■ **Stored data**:
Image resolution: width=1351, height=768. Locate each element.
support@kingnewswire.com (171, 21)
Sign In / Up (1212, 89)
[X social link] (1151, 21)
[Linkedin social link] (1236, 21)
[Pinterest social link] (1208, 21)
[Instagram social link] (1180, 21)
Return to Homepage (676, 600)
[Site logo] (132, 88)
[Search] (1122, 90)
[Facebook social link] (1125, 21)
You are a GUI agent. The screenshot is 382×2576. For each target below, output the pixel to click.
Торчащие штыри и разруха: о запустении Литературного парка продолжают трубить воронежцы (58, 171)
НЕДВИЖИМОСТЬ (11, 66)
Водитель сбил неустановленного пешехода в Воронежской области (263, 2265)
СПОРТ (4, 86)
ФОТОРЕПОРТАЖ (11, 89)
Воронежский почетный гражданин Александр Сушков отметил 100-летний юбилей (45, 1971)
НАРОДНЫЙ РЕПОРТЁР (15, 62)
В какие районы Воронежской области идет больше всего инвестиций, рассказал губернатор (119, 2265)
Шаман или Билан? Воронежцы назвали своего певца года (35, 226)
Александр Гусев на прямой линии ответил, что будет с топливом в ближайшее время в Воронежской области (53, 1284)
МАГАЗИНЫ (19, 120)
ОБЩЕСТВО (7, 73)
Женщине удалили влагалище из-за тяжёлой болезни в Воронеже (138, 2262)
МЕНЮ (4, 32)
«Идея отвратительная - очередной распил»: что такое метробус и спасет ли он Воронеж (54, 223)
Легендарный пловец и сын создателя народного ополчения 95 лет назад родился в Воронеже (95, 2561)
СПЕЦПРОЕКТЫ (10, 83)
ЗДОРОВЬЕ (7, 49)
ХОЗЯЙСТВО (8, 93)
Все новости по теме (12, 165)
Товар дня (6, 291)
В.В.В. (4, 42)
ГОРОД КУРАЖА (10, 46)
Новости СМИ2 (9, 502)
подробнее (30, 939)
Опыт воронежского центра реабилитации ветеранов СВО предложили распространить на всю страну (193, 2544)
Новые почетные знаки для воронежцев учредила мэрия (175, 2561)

■ **PROBLEM REQUIREMENTS**: Please make an exact copy of the lines from the one holding "В.В.В. (4, 42)" through the final line of the records above, nothing more.

■ **RESPONSE TO THIS TASK**:
В.В.В. (4, 42)
ГОРОД КУРАЖА (10, 46)
Новости СМИ2 (9, 502)
подробнее (30, 939)
Опыт воронежского центра реабилитации ветеранов СВО предложили распространить на всю страну (193, 2544)
Новые почетные знаки для воронежцев учредила мэрия (175, 2561)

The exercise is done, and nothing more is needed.